> _What you should do_: In the records below, find the line with "The height and width of the screenshot is (909, 1200)." and the line with "Close the QR". Print both exactly, along with every line between them, and no other line.

Data listing section start

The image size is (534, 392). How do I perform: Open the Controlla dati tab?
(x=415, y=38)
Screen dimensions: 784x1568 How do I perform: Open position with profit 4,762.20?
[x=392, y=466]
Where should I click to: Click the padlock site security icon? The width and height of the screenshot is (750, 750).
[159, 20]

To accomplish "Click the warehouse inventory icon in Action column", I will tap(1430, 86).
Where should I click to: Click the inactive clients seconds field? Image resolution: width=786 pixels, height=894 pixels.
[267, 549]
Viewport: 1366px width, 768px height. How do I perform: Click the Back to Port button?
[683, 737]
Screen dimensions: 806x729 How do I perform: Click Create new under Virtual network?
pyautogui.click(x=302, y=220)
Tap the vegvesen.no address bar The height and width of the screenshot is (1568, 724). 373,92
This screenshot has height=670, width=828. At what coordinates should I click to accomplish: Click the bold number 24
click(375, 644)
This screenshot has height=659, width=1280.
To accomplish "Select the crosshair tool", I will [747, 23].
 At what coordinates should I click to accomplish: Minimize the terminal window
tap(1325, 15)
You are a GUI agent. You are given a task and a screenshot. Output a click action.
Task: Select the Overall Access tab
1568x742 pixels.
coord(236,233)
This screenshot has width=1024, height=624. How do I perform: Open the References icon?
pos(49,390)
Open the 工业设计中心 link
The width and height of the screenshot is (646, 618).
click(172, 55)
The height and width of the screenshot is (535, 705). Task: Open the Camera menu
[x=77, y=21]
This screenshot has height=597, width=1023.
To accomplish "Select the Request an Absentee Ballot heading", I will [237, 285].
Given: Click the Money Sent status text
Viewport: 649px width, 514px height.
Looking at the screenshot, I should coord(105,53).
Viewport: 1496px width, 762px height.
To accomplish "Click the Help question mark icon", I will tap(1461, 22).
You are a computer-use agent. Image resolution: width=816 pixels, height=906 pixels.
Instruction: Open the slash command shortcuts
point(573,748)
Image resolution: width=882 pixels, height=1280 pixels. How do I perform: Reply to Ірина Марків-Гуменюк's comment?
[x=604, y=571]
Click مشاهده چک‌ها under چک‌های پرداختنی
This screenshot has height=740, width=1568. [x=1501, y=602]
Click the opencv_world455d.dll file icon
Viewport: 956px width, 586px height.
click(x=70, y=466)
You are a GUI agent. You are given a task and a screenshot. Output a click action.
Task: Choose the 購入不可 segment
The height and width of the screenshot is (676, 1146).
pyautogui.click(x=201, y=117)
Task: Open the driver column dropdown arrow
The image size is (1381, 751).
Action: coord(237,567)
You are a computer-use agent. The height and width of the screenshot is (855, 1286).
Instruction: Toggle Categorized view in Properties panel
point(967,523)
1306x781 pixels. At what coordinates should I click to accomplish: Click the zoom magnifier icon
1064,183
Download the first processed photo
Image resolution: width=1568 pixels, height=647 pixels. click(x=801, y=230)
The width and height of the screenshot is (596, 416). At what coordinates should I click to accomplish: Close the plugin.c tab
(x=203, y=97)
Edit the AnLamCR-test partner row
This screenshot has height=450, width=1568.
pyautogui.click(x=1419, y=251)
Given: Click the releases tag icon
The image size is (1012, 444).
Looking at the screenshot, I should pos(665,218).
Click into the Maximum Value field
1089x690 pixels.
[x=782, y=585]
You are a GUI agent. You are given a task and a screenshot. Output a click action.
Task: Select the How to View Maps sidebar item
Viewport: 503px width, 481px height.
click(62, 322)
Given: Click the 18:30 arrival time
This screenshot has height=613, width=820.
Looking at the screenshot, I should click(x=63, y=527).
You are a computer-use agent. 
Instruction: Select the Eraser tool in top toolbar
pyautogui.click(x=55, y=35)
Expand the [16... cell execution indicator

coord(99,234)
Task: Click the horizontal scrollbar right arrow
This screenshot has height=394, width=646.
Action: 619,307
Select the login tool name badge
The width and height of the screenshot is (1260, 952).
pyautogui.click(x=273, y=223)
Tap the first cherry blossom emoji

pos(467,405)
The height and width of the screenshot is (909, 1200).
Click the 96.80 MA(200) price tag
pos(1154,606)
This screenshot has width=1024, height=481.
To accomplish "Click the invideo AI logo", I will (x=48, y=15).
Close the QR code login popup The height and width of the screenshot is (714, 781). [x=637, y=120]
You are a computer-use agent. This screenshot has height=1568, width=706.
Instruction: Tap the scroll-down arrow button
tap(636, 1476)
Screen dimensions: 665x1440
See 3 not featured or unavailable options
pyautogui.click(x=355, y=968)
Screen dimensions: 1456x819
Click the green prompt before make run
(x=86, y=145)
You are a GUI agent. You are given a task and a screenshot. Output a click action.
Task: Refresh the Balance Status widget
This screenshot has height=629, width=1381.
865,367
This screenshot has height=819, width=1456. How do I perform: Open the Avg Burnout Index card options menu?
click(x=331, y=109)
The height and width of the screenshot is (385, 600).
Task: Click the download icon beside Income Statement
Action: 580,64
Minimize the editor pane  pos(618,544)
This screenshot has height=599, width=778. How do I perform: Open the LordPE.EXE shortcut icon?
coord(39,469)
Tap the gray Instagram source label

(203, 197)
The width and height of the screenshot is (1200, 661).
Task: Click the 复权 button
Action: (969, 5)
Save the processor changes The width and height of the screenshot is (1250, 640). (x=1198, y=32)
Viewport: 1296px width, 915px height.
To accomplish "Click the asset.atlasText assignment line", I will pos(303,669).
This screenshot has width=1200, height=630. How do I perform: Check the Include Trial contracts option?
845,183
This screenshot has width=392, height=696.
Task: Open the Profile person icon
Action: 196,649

Data listing section end

> _Task output_:
The height and width of the screenshot is (909, 1200).
Click the 96.80 MA(200) price tag
pos(1154,606)
This screenshot has width=1024, height=481.
To accomplish "Click the invideo AI logo", I will (x=48, y=15).
Close the QR code login popup The height and width of the screenshot is (714, 781). [x=637, y=120]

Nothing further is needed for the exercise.